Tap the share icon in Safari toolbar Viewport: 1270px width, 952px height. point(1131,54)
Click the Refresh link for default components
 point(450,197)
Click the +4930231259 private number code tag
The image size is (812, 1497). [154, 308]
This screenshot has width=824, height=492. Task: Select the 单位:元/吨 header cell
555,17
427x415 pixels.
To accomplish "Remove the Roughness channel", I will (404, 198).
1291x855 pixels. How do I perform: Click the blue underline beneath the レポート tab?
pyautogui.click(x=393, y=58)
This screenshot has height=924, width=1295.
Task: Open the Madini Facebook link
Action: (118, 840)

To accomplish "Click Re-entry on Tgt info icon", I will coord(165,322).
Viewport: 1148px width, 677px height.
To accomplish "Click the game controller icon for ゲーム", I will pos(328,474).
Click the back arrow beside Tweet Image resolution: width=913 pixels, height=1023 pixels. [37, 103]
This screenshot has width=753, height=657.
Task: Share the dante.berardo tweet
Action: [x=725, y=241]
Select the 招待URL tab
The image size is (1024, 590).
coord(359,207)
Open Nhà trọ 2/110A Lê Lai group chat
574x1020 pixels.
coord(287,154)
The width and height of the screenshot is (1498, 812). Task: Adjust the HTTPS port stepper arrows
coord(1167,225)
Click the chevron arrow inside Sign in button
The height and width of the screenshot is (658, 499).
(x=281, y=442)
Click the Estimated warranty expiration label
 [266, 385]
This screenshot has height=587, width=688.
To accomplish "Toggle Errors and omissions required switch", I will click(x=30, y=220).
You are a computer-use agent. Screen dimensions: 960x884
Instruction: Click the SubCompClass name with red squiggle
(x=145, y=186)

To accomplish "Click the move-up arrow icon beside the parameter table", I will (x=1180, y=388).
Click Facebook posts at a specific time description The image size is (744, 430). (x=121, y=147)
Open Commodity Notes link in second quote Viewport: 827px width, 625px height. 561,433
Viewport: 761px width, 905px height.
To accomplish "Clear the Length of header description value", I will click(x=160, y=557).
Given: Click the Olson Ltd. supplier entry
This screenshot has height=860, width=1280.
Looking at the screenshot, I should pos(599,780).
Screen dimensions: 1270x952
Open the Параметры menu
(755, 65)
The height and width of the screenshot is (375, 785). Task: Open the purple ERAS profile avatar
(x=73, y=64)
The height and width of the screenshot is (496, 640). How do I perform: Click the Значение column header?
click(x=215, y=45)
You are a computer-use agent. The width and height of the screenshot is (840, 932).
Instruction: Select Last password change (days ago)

+++

Please copy the data above word for word, from the line containing "Viewport: 761px width, 905px height." through the final line, both included.

Viewport: 761px width, 905px height.
To accomplish "Clear the Length of header description value", I will click(x=160, y=557).
Given: Click the Olson Ltd. supplier entry
This screenshot has height=860, width=1280.
Looking at the screenshot, I should pos(599,780).
Screen dimensions: 1270x952
Open the Параметры menu
(755, 65)
The height and width of the screenshot is (375, 785). Task: Open the purple ERAS profile avatar
(x=73, y=64)
The height and width of the screenshot is (496, 640). How do I perform: Click the Значение column header?
click(x=215, y=45)
You are a computer-use agent. The width and height of the screenshot is (840, 932).
Instruction: Select Last password change (days ago)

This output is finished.